- Vorliegender Text
# # # #

Aber hier schnell die Geschichte von „Kung Fu Hustle“: Schanghai in den Vierzigern, eine anarchische Welt zwischen Bürgerkrieg und Ausrufung der Volksrepublik. Sing, dargestellt vom Regisseur selbst, ist ein nutzloser Hänger und will Mitglied bei der gefährlichen „Axtbande“ werden. Martin Scorseses „Gangs of New York“ lassen grüßen. In der schäbigen „Residenz Schweinestall“, meint er, so tun zu können als ob. Dumm, dass ausgerechnet an diesem Tag einige Mitglieder der Axtbande in der Gegend sind. Sergio Leone winkt aus der Ferne. Die „Axtbrüder“ greifen die Residenz an, einige der Bewohner haben also keine andere Wahl, sie müssen sich als Meister des Kung Fu outen. Der Kampf von David gegen Goliath bricht los, Sing wird zum Retter der Menschheit, fast so schön wie in „Matrix“.

Das alles wäre kaum der Rede wert, wenn es bei diesem Film nicht viel eher auf das Wie ankäme als auf das Was. In der Szene, in der sich Sing verliebt, sieht man kurz ein Filmplakat mit Fred Astaire und Ginger Rogers. Ein Licht geht auf: So, wie Astaire und Rogers ein darstellendes Verhältnis zur Romantik hatten, so geht „Kung Fu Hustle“ mit seinem Genre um. Keiner meint es ernst. Das ist es, was diesen Film glaubwürdig macht.

# # # #

- Auszug Datensatz
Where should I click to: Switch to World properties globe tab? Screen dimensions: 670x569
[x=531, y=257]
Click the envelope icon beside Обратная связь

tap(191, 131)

# # # #

- Ihre Aufgaben
**1.** Kopieren Sie aus dem Text über „Kung Fu Hustle“ den Abschnitt von „Das alles wäre“ bis einschließlich „Film glaubwürdig macht.“ wortgetreu.
**2.** Knüpfen Sie an den Text über den Film „Kung Fu Hustle“ an und schreiben Sie ihn nach seinem letzten Satz weiter.

- Lösungen
**1.**
Das alles wäre kaum der Rede wert, wenn es bei diesem Film nicht viel eher auf das Wie ankäme als auf das Was. In der Szene, in der sich Sing verliebt, sieht man kurz ein Filmplakat mit Fred Astaire und Ginger Rogers. Ein Licht geht auf: So, wie Astaire und Rogers ein darstellendes Verhältnis zur Romantik hatten, so geht „Kung Fu Hustle“ mit seinem Genre um. Keiner meint es ernst. Das ist es, was diesen Film glaubwürdig macht.

**2.**
Da ist zum einen der „Schweinestall“, ein Mikrokosmos inklusive Teeladen, Friseur und Pack, das sich schlägt und verträgt. Wie sozialkitschig wäre dies, hätte man nicht immer das Gefühl, diese Kulisse könnte jederzeit nach hinten umkippen. Dann sind da die zahllosen, leicht erkennbaren Spezialeffekte. Menschen fliegen in den Himmel, Faustschläge zertrümmern ganze Häuser: All das tut nicht mal so, als wäre es möglich. Und dann der Hänger: Seine Wurfmesser landen immer in der eigenen Schulter. Das ist albern, aber nicht schenkelklopfend. Denn Stephen Chow bedient sich einer unterkühlten Gestik à la Buster Keaton oder Helge Schneider, die wirkt, als stehe er neben sich und sei selbst erstaunt über die komische Wirkung, die er erzielt.

Was diesen Film aber am allerschönsten macht, das sind die so genannten einfachen Leute: Der Schneider und der Nudelkoch, ein Schlappschwanz und eine Tunte, der Vermieter und die Vermieterin, ein Lackaffe mit zu viel Pomade im Haar und ein Hausdrachen in Puschen: Sie alle haben sich fürs Mausgraue entschieden. Da die Welt sie aber nicht in Ruhe lässt, müssen sie wieder kämpfen. Dies geriete sicher Richtung Rührseligkeit, würden sie nicht durch plötzlichen Tod aus dem Verkehr gezogen oder gegen Plakatwände knallen wie Comicfiguren. Es ist, als schauten sie sich den ganzen Film über beim Spielen zu.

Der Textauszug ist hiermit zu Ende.